George was also a proponent of true multiculturalism. Not the multiculturalism propagated by governments which boxes ethnic communities in compartments for easy reference and prescribes the manner in which they will define and present themselves on the margins of mainstream culture, but instead, a society where all languages and peoples are afforded equal status and authority. It was this ideology that informed his passionate activism for the teaching of Modern Greek in all state schools. I disagreed vehemently with him, believing that since the State’s agenda was different to our own, our community should be controlling our own Greek language education to suit our own needs, while also professing scepticism as to the viability to the mainstream of his paradigm of ethnolinguistic parity, given how many cultural groups currently call Australia home. 

“It doesn’t matter,” George would say. “You should never accept the status quo. Especially considering how inequitable it is. Challenge the mainstream. Unravel the edges. Shift them from their comfort zones. It is the only way.” 


That was the guiding philosophy of George’s life. Bold, unafraid and ready to surmount any obstacle, he was formidable and uncompromising whether campaigning for pensioners’ rights, workplace relations or the welfare of ethnic communities. As late as November last year, I was seeking his counsel as to the best way to tackle the imminent closure of the LaTrobe University Greek Programme. And that was one of the most endearing things about George. He was always on hand to give advice, to suggest a course of action or to lend assistance. 
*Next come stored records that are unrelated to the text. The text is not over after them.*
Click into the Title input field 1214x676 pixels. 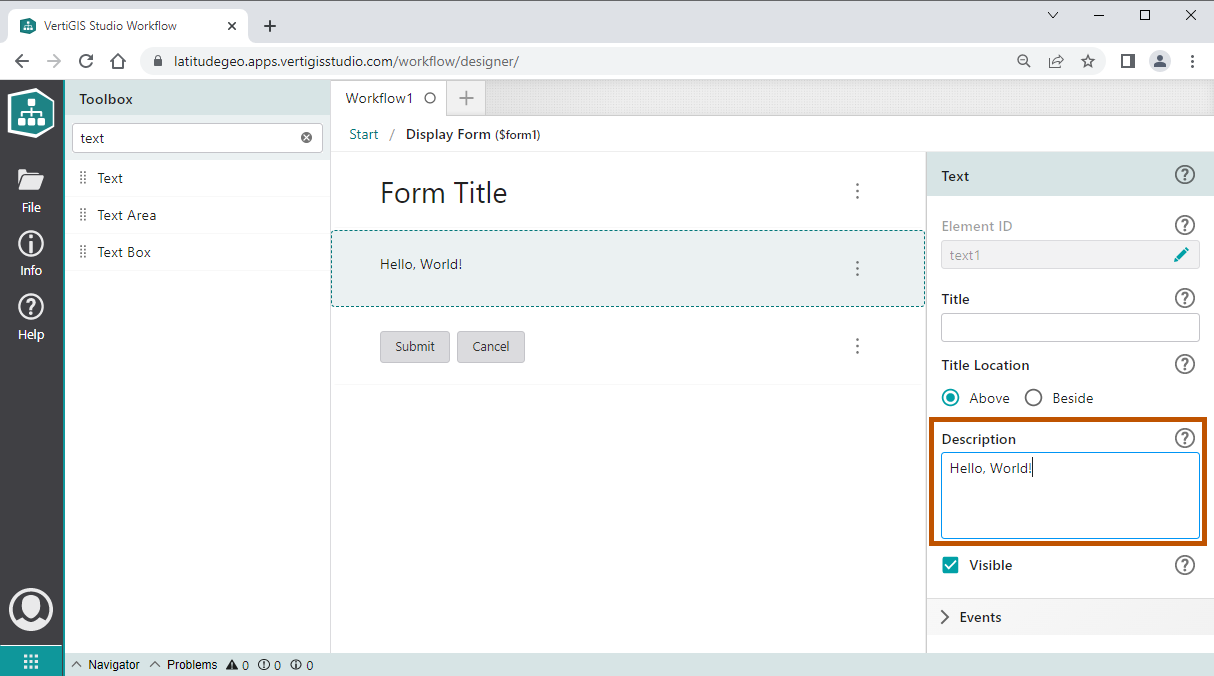1070,328
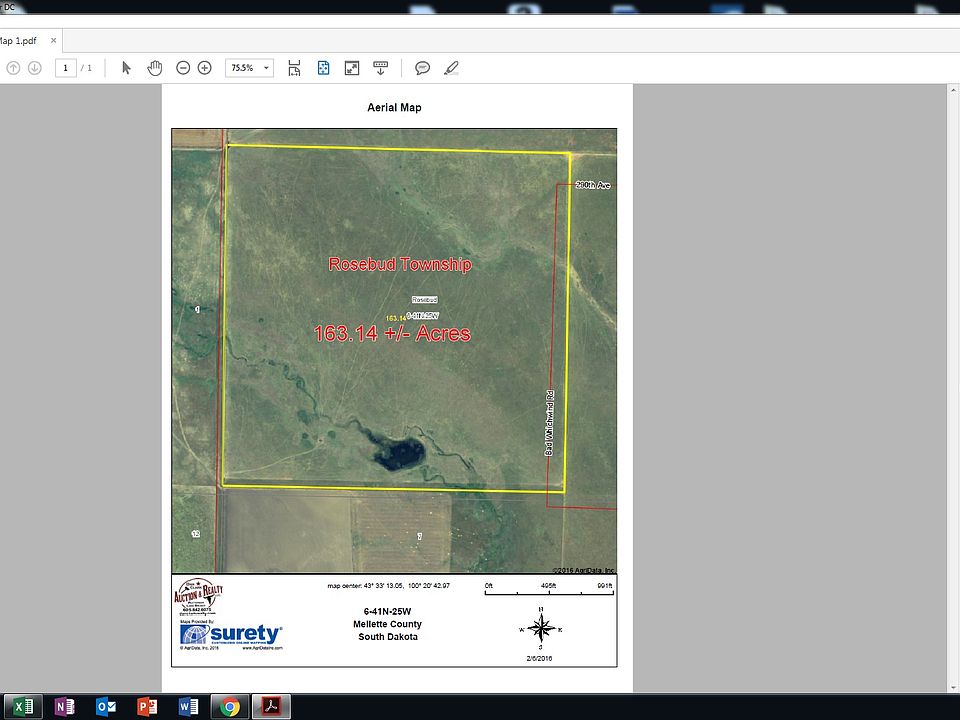
Task: Open Outlook from the taskbar
Action: pos(106,707)
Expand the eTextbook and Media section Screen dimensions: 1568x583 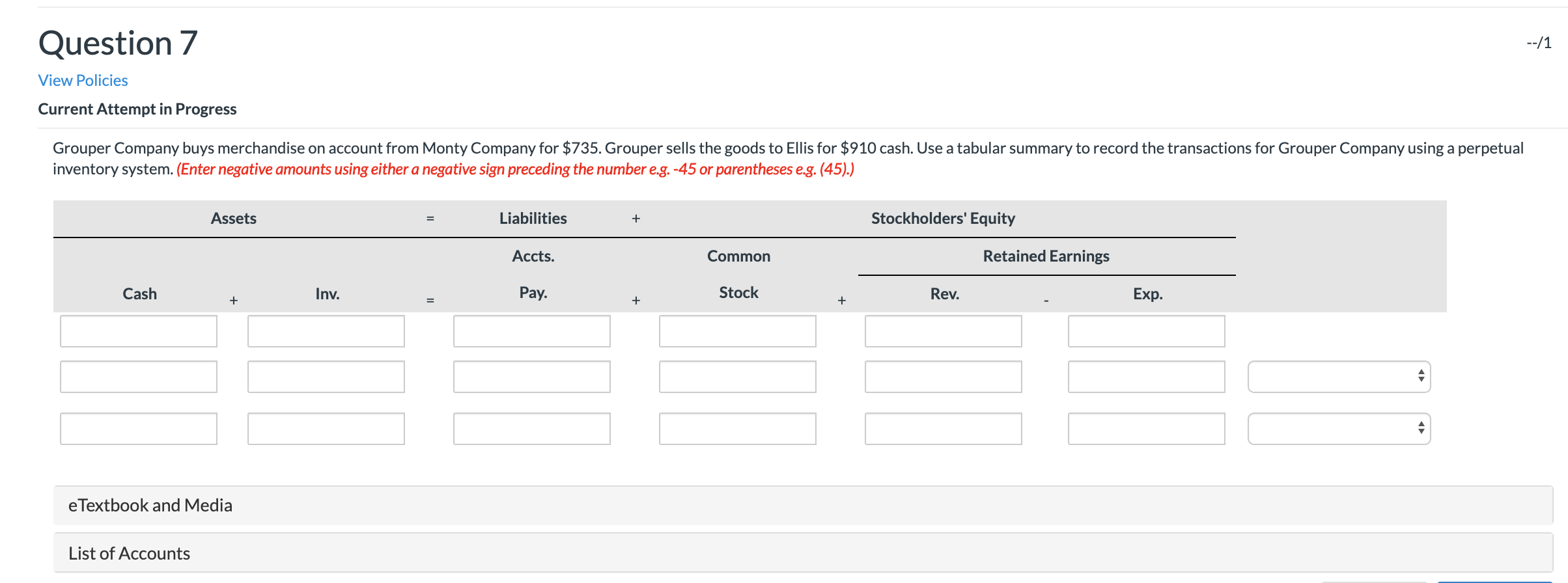tap(150, 504)
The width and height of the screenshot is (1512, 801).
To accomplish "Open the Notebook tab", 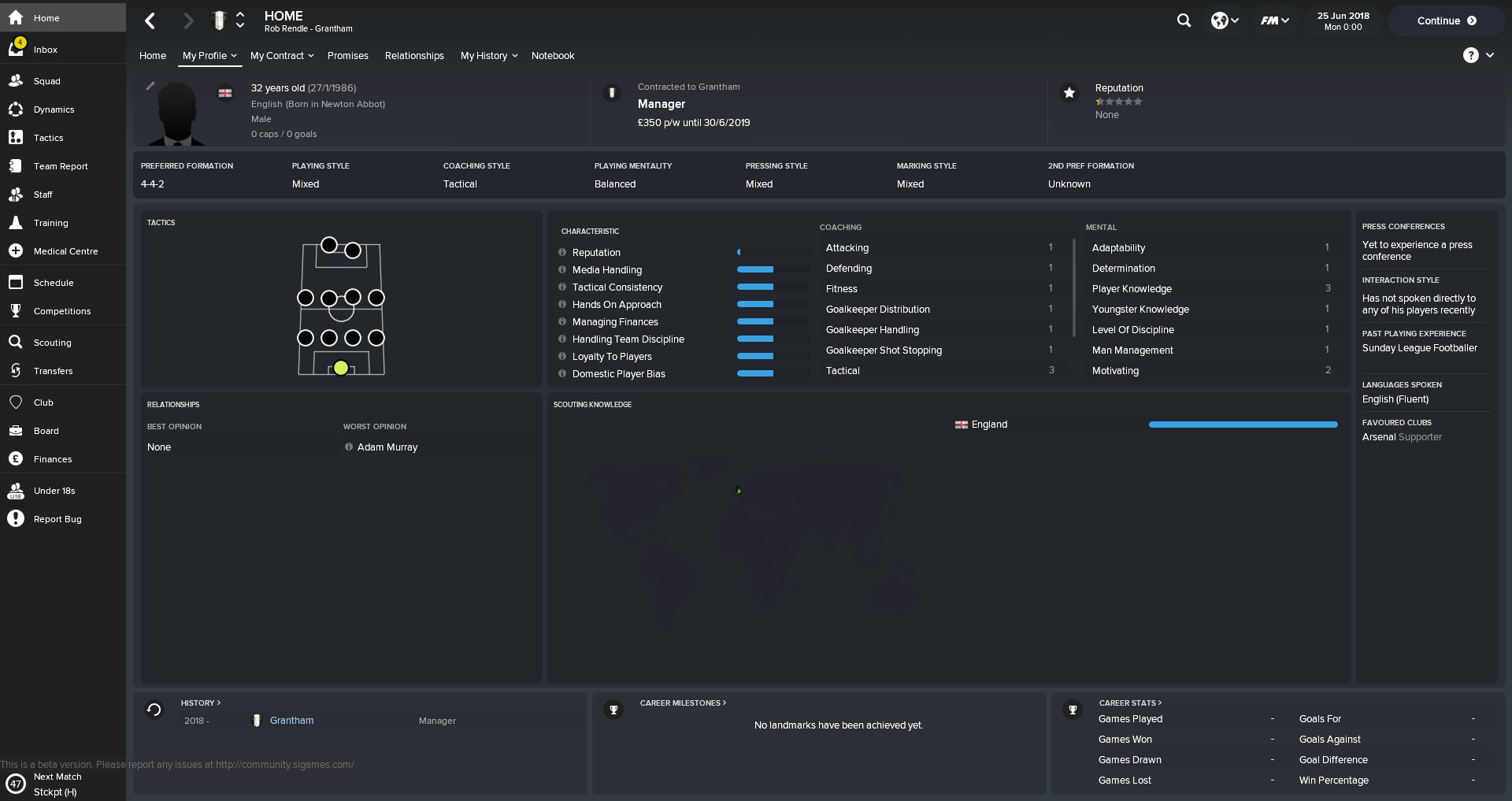I will 553,56.
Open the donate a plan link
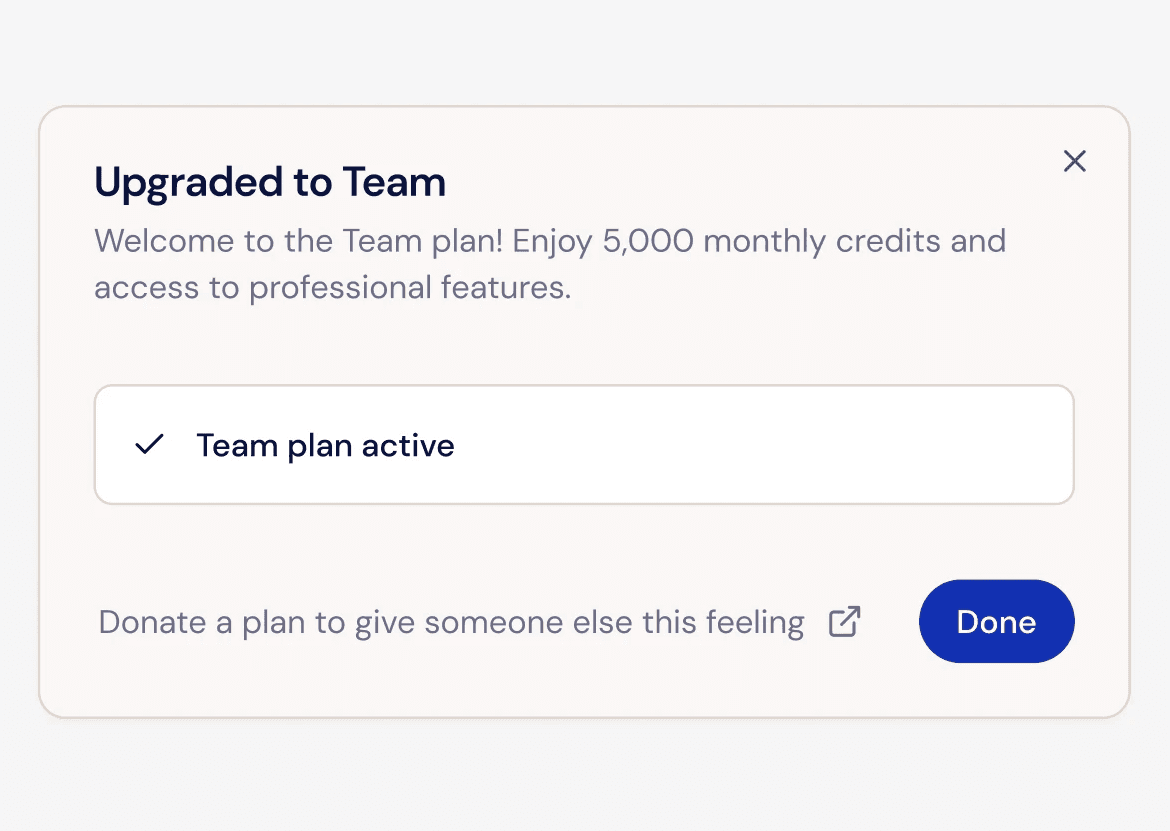1170x831 pixels. coord(451,622)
The last time I spoke to George was on his ninetieth birthday, earlier this year. During that conversation, I was able to tell him just how pivotal he has been in forming my community consciousness and just how much I loved and respected him. His last words, punctuated with pauses as he struggled for breath, were these: “You must never step away from the fight to make the world a better place. You must fight injustice in all its forms. I remember you telling me your ancestors were from Souli. Well, what did the Souliotes do? They travelled to all parts of Greece and fought to liberate the downtrodden wherever they went. So do that. It’s in your DNA.” I was in tears. 


 A few days after George died, I was sitting with his daughter Vasso at the Greek Centre, reminiscing and sharing our grief. Vasso began to explain her ideas for some vital community projects involving the institution of Greek story-telling in municipal libraries. As she spoke about deliverables and outcomes, unconsciously the inflection of her voice and her facial expression assumed the tones and form of her father.  

“Don’t mourn for George.” I told her. “He isn’t gone. He lives in you.”